CHARTER FOR THE NOMINATING AND GOVERNANCE COMMITTEE OF THE BOARD OF DIRECTORS OF KINDRED HEALTHCARE, INC.

Mission Statement

The Nominating and Governance Committee (the “Committee”) is appointed by the Board of Directors: (1) to assist the Board by identifying individuals qualified to become Board members, and to approve the Director nominees for the next annual meeting of shareholders and nominees to fill vacancies on the Board; (2) to recommend to the Board Director nominees and chairperson(s) for each committee; (3) to lead the Board in its annual review of the Board’s performance; and (4) to recommend to the Board the Corporate Governance Guidelines applicable to the Company.

Committee Membership and Organization

The Nominating and Governance Committee shall consist of no fewer than two members. The members of the Committee shall meet the independence and any other requirements under applicable laws and regulations and the rules of any exchange upon which the Company’s securities are principally traded. The members of the Committee shall be appointed and removed by the Board. The Board of Directors also shall designate a Committee Chairperson. The Committee shall report to the Board of Directors on its findings and matters within the scope of its responsibility.

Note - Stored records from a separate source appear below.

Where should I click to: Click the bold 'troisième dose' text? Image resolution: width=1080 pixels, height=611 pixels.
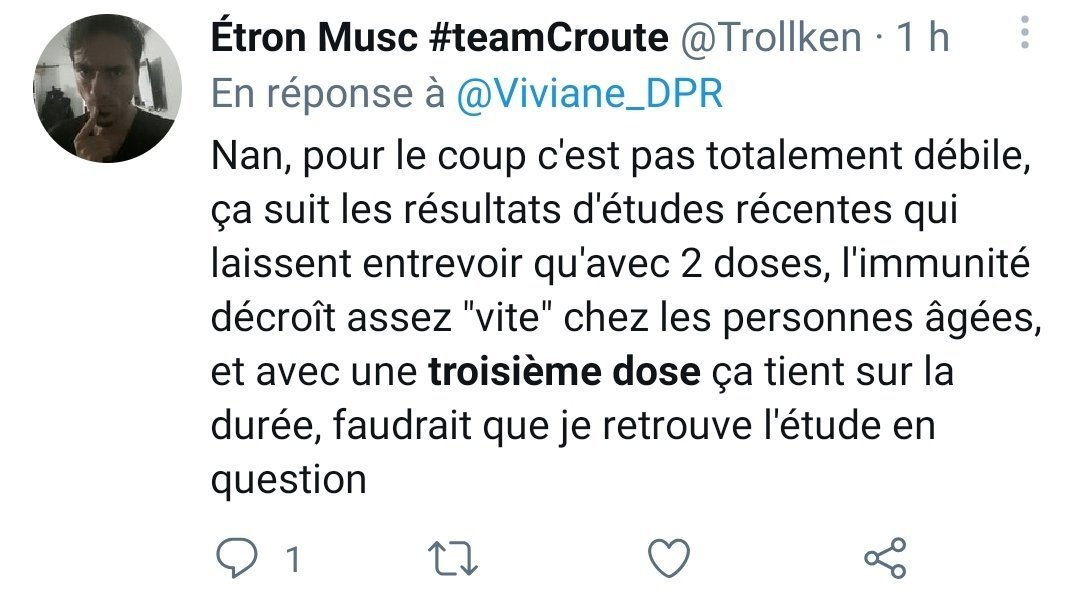point(564,372)
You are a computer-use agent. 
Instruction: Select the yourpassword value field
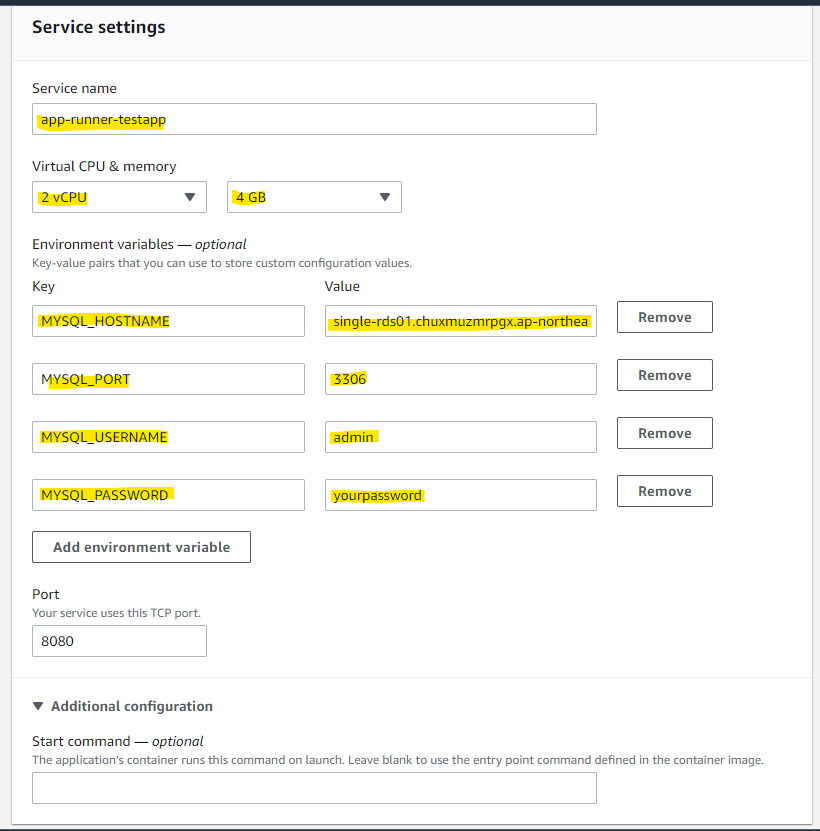(460, 495)
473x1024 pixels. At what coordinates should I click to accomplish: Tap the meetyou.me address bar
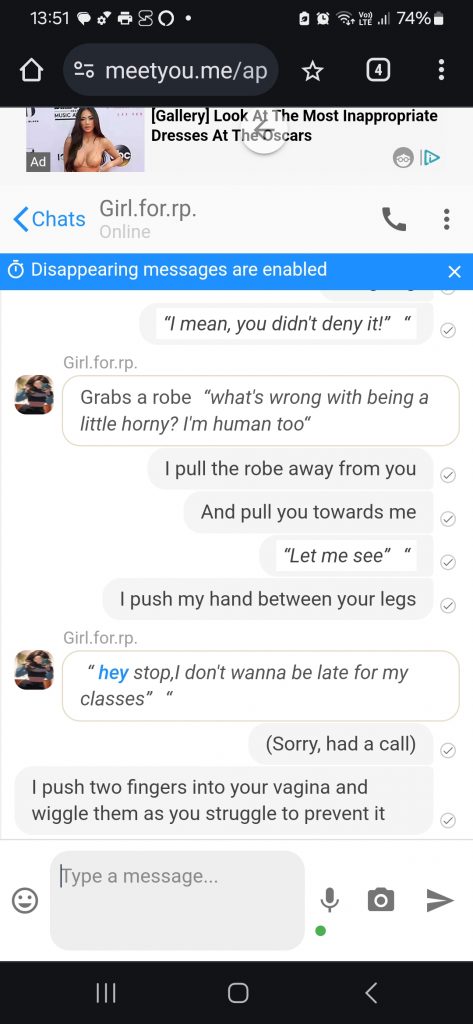click(171, 71)
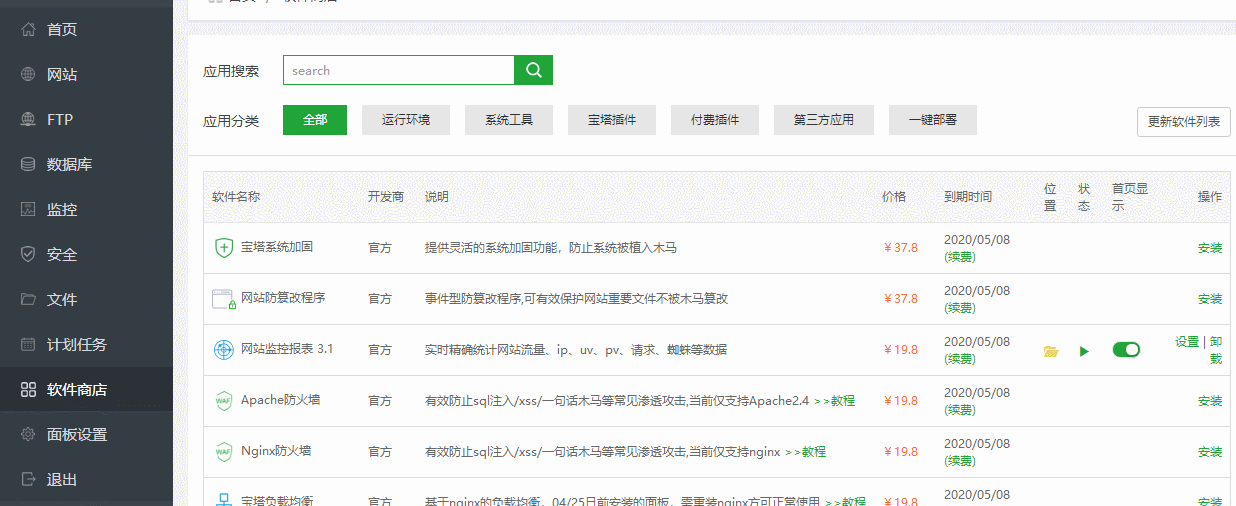Click the 宝塔系统加固 shield icon

223,248
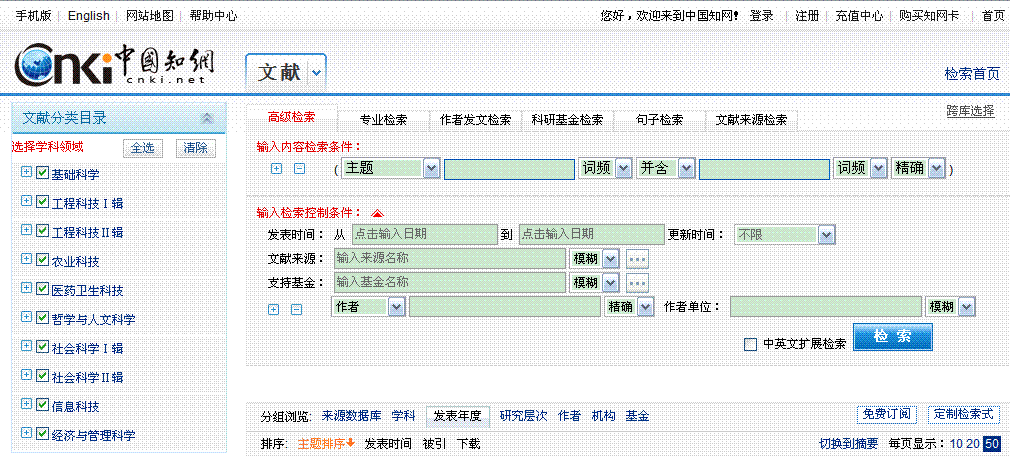Open the 主题 search field dropdown
The width and height of the screenshot is (1010, 456).
[431, 168]
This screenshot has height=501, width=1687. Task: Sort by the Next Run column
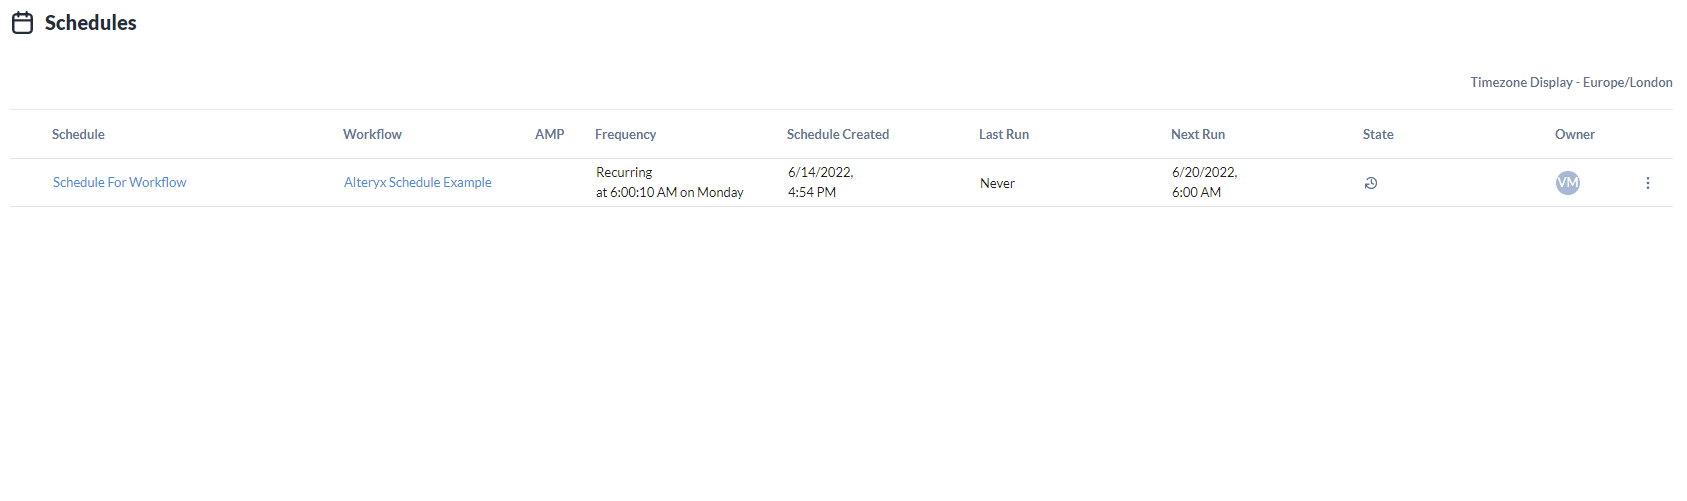(x=1197, y=134)

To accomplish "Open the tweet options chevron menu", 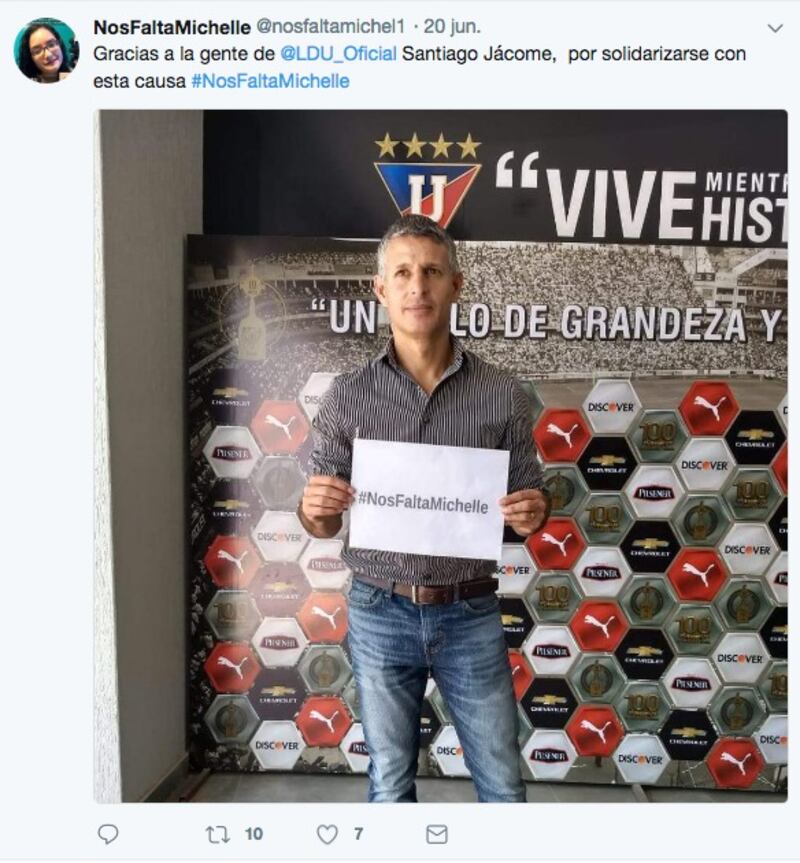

A quorum at any Committee meeting shall be at least two members. All determinations of the Committee shall be made by a majority of its members present at a meeting duly called and held, except as specifically provided herein (or where only two members are present, by unanimous vote). Any decision or determination of the Committee reduced to writing and signed by all of the members of the Committee shall be fully as effective as if it had been made at a meeting duly called and held. The Chairperson of the Committee shall be responsible for establishing the agendas for meetings of the Committee. An agenda, together with materials relating to the subject matter of each meeting, shall be sent to the members of the Committee prior to the meeting. The Committee shall maintain minutes of all of its meetings to document its activities and recommendations. The Committee shall review and reassess this Charter at least annually or more frequently as conditions dictate and recommend any proposed changes to the Board for approval. The Committee shall annually review its own performance.